“Car Crash” è l’ingresso dirompente e violento di un prodotto tecnologico e moderno nella storia dell’arte del ventesimo secolo.
Le serigrafie di Wahrol dalle tinte green, orange e silver utilizzano un linguaggio pubblicitario, rassicurante, ripetitivo per descrivere invece una tragedia nuova, mai rappresentata, che da quel momento in poi contaminerà l’immaginario collettivo.
Nessuna partecipazione emotiva, nessuna traccia empatica da parte dell’artista, assenza di atteggiamento pregiudiziale e di giudizio.
“Car Crash” è la replica ipnotica di una immagine cruenta e drammatica, che produce però un’assuefazione visiva e ne svuota il significato.
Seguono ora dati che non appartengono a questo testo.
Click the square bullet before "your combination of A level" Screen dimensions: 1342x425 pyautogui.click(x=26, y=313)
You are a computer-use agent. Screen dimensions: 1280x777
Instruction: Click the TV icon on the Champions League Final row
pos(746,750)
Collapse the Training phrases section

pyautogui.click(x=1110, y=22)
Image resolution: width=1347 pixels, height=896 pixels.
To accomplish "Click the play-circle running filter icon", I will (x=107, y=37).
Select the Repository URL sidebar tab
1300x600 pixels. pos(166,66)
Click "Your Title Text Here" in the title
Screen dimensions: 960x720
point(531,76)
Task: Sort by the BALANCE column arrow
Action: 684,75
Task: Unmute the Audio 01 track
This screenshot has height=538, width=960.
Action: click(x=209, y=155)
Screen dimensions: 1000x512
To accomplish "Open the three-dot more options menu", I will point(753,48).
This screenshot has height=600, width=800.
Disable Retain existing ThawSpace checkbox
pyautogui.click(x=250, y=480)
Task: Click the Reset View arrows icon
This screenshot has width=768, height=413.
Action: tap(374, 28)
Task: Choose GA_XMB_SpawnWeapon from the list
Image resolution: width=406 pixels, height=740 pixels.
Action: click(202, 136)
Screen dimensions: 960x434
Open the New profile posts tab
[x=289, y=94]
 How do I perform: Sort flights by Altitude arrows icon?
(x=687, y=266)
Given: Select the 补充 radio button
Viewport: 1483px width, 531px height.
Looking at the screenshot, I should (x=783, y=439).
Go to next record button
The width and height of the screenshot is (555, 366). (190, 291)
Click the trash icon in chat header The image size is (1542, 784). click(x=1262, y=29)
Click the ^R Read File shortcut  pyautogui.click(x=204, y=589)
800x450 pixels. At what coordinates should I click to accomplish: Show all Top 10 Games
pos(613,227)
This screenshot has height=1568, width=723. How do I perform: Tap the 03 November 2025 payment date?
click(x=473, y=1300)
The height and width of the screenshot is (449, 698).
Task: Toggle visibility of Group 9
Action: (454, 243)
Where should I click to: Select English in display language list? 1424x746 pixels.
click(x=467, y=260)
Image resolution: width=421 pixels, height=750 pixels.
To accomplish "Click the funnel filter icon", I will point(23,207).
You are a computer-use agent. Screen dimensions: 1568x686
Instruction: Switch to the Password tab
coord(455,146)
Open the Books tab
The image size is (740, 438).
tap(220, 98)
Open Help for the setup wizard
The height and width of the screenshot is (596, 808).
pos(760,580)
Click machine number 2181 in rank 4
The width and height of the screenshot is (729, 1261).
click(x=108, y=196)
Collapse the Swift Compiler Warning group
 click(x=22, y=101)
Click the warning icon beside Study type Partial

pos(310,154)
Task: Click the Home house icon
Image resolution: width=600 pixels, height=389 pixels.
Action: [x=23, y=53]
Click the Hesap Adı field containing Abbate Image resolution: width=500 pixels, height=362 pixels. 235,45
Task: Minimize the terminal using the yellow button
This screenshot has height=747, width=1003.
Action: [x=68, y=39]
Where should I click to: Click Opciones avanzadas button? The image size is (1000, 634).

Già nel 1955 il filosofo e sociologo tedesco della scuola di Francoforte Herbert Marcuse nel Saggio “Eros e Civiltà” aveva espresso tali preoccupazioni e oscuri presagi. Un attacco sferrato alla civiltà dei consumi, all’ordine totalitario, che tutto ingloba, fagocita, anche le forze e le voci più dissidenti. Ma se in “Eros e Civiltà” l’Arte e l’Eros appaiono come salvezze utopiche per redimere l’umanità dalla produzione e dal consumo, nel saggio pubblicato successivamente nel 1964 “L’Uomo ad una Dimensione” (un anno dopo la comparsa di Car Crash-1963), Marcuse lancia invece un urlo disperato alla Munch, per denunciare la perdita della coscienza infelice, desiderante, trascendente, la perdita della multidimensione umana, la cui identità e libertà sono ridotte soltanto alla scelta e consumo di prodotti, poiché ogni cosa è un prodotto da consumare.
Ebbene sì, ogni cosa è un prodotto da consumare, anche i luoghi deputati all’arte, relegati a mero consumo, svago, ghiotte occasioni mondane, riserva energetica del weekend, carburante utile alla macchina di produzione.
Urge fortemente il bisogno di riappropriarci del sublime, del trascendente, di rivendicare la nostra coscienza infelice, di recuperare il rapporto tra uomo e natura, inventando nuovi riti collettivi. L’idea del Sacro, avulsa da qualsiasi stereotipo religioso salvifico, il concetto di Inutilità dell’Arte, svincolata da qualsiasi logica di produzione e di consumo, può essere forse una delle strade possibili da percorrere e riscoprire.
In questo delirio onnipotente tecnologico di inizio secolo, torna utile e preziosa la lezione del Maestro sciamano tedesco Joseph Beuys.
L’arte indissolubilmente legata alla Vita, poiché il vivere stesso non può fare a meno della sperimentazione e creazione, ovvero dell’Arte.
La Piantumazione di 14 mila alberi (Progetto difesa della Natura- 1982), di 14 mila sculture viventi, bene esprime il rito collettivo artistico, la partecipazione creativa della comunità, bene descrive il ruolo che può avere l’artista in questo XXI secolo.
“Di Arte e di Vita” è un primo tentativo di dibattito e di confronto dialettico in questa direzione, in questo tempo pandemico di privazioni e riflessioni.
Nel silenzio assordante che ha invaso le nostre città fantasma e le nostre vite, in questa bolla mediatica densamente popolata, l’Arte ha continuato sottotraccia a pulsare, a muoversi, a espandersi e invadere nuovi spazi, nuovi codici espressivi, nuove capacità di resistenza e di esistenza, fluendo in questo perenne mutamento che è la Vita.